他にも人里とか…まああそこは慧音さんがなんとかしてくれると思いますけれど、それでも念の為に色々と手は回す。後は…こっちに攻めて来ることはないと思いますけれど入り口の周りとかはある程度護りを固めなければいけない。
まだ早いけれど動くのは早い方が良い。その方が怪しまれない。
それと…少しでも戦力が欲しいですから…彼女もできればこちらに来てほしい。思い浮かぶのはひまわり畑で微笑みながら…敵を粉砕しようとする幽香さん。
でも幻想郷の外に畑があるせいでこっちにきてくれそうにない。
実際紫も彼女を幻想郷に連れて来たいらしいけれどどうも渋って動かないらしい。
やれやれと思ってしまうが藍さんによれば、私を交渉役に抜擢したいと言っていた。
そもそも紫が頼んでも動かない相手を私がどうにかできると思っているのでしょうか?
ああそう言えば何回かどうにかしてしまいましたね…まあそれは向こうがおかしいだけであって決して私が出たからというわけではいはず…だって私なんて寝ている合間に家ごと破壊してしまえばやられますよ?
うーん…でもどうせ説得してと言われそうですし言わなくても紫の言いたいことは大体分かるようになってきた。主に私に頼む内容ではあるけれど。
「さとり様、お手紙きてますよ」
「ああ…机に置いておいて頂戴。私は話し合いが連続しそうだから少しここを開けるわ」
「分かりました!じゃああの妖精に伝えてきます!」
そう言いだしたお空は咄嗟の制止も聞かずに部屋の外に飛び出してしまった。
彼女にもここを任せようと思ったのですが…記憶力は悪いですけれどそれ以外はかなり天才的ですからね。
チルノと似たタイプですからむしろ私よりこういう支配者系に向いていると思うんですけれど。

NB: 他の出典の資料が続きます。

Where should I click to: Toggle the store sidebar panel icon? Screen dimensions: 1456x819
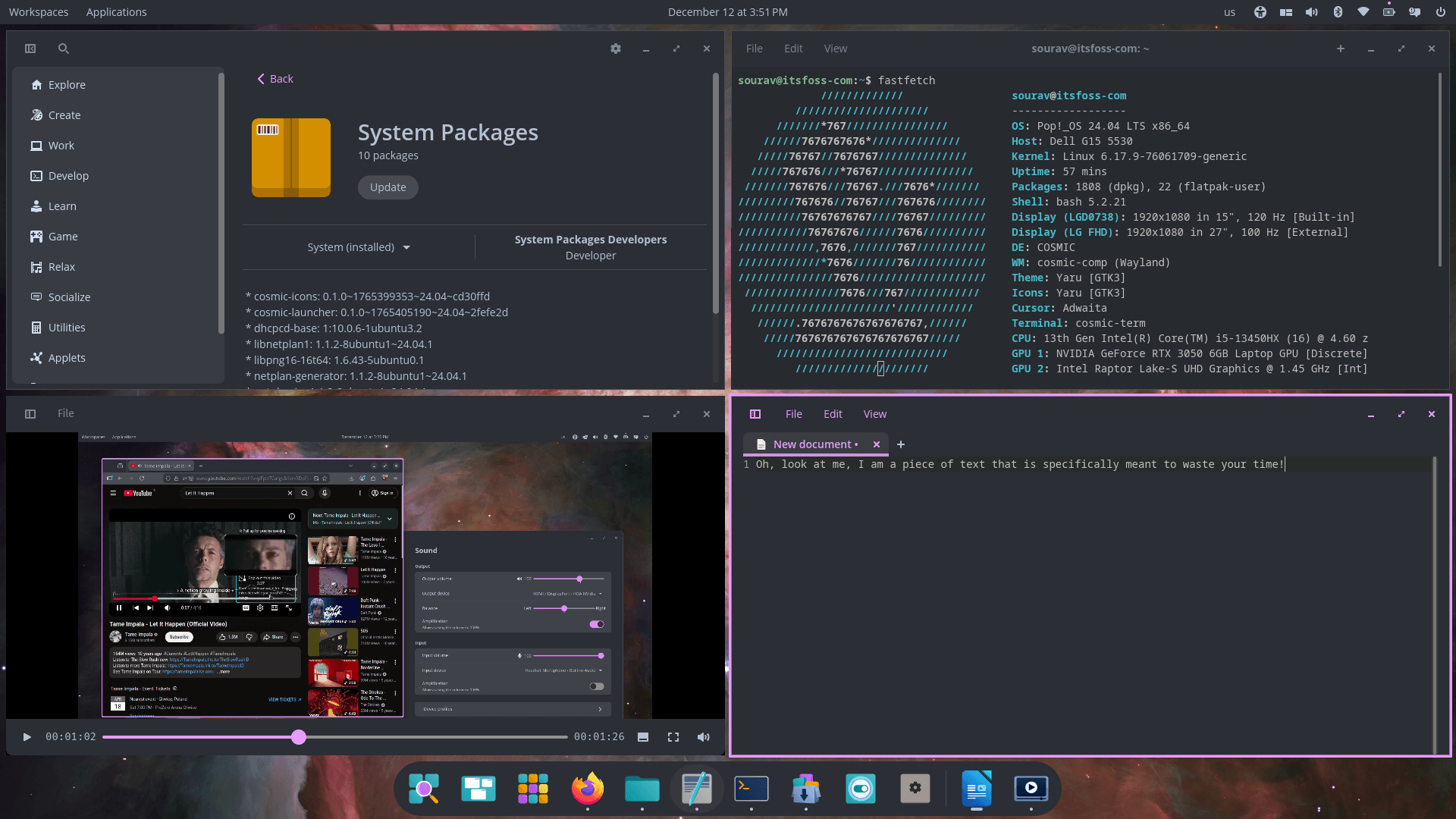(30, 49)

あれでレミリア並みにカリスマがあったら絶対彼女が上の立場になっているだろうし。
私がいなくなるなんて事態がまた起こるかもしれないのだ。その為にも私に変わって地底を引っ張っていく子が必要なのだ。
こいしは出来ないとか言っていたし支配者には向かない。私もですけれど…お燐は気まぐれすぎるから向かない。唯一素質があって本人も多少乗り気なのがお空なだけですけれど…
まあいいや…本人の好きにさせてあげる事にする。道を踏み外さない限りですけれど…
どれどれ…手紙の差出人は……
えっと紫?ああ…やはりきたか。なぜ手紙をよこして来るのかよく分からないけれど彼女のことだから気分とか言うのでしょうね。
ええ…どうせ。
話し合いに行く前に少し中身を見ておきますか……
えっと……やっぱり幽香さんの説得か。
何回か失敗したから偶然面識があり話している間の話題に少しだけ浮上した私を利用してと言ったところですね。

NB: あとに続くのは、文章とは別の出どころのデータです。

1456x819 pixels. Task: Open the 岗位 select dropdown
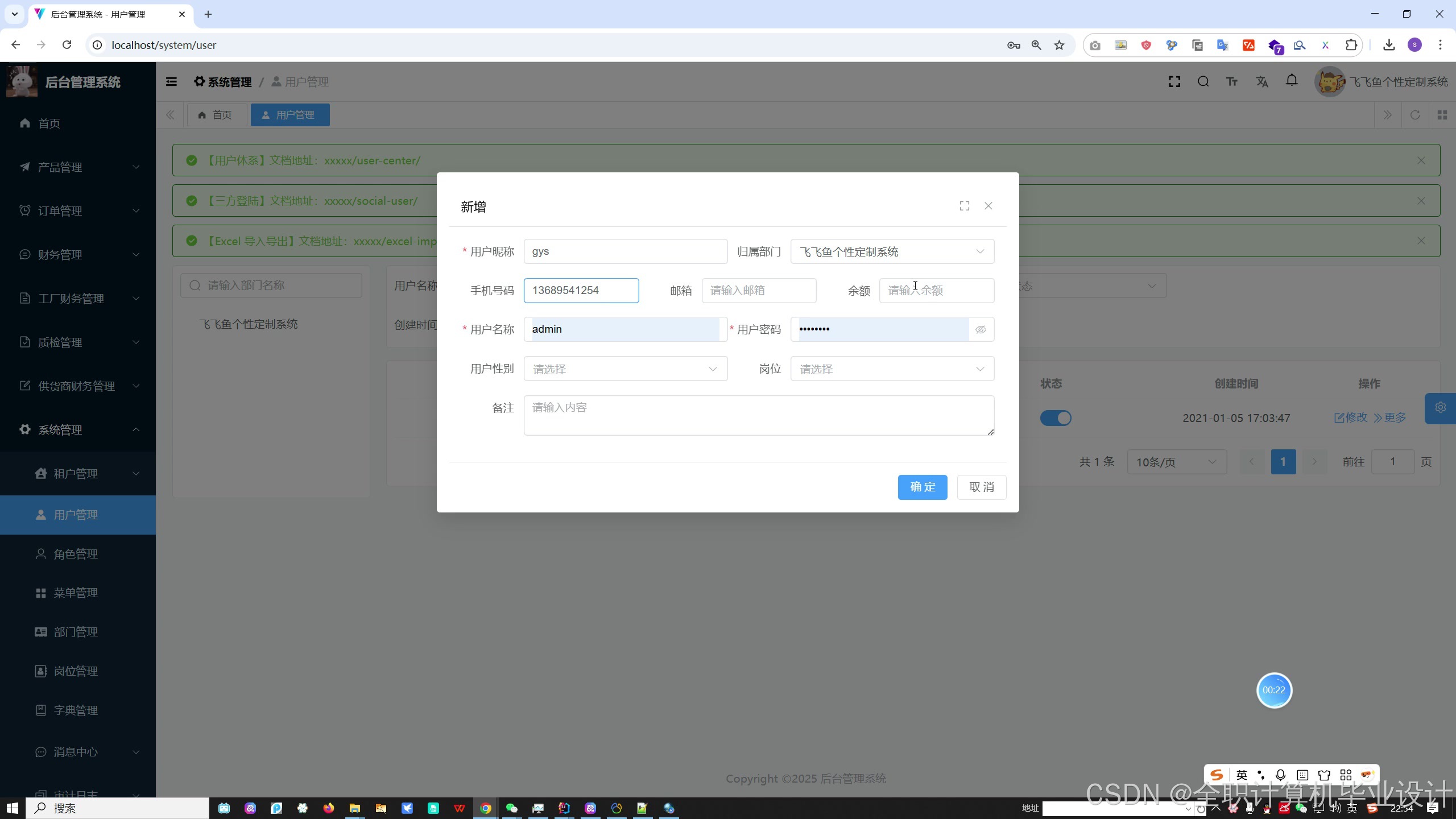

そんな事で幽香さんが説得できるとは思いませんが…やるだけやってみましょう。
うん、だって彼女との関係はそれが主体ですからね。
貰った手紙に火をつけて灰皿の上で灰にしていく。
お燐しか使わない灰皿は今まで一度も使われず綺麗なままでしたが…まさかこんなことに使うとは。

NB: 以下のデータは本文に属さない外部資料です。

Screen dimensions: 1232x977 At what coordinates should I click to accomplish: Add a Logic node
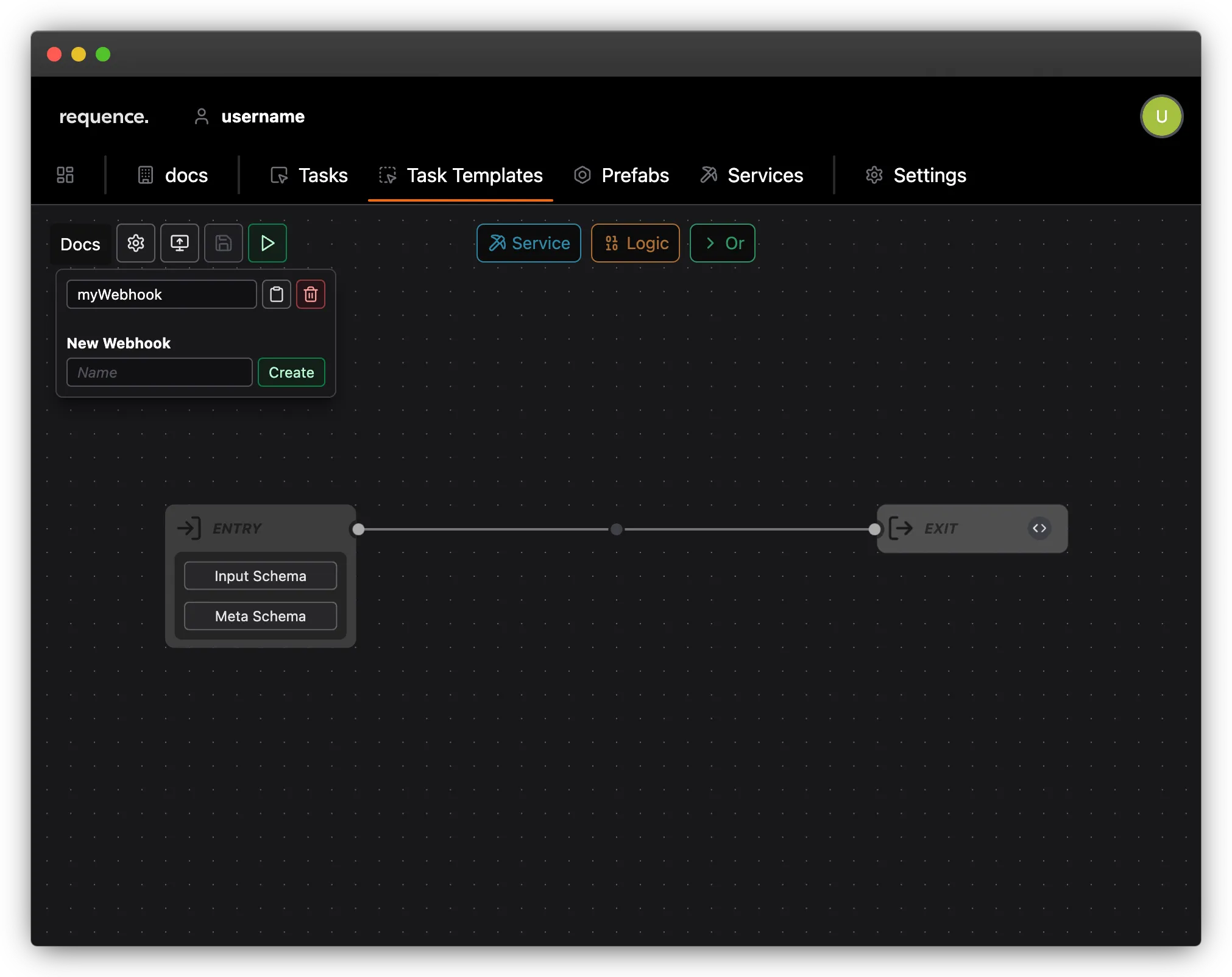635,243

確かに灰ですから灰皿で良いんですけれどなんだかおかしな気分だ。
さて、では早めに話し合いを済ませるとしましょう。
あまり遅くしてしまうと紫が怒ってしまいますからね。
それに…早めに彼女にこちら側に来て欲しいのは私も同じですから。そしたら色々と植物の知識とか貰えてプラントの効率も上がりそうですし…ふふふ。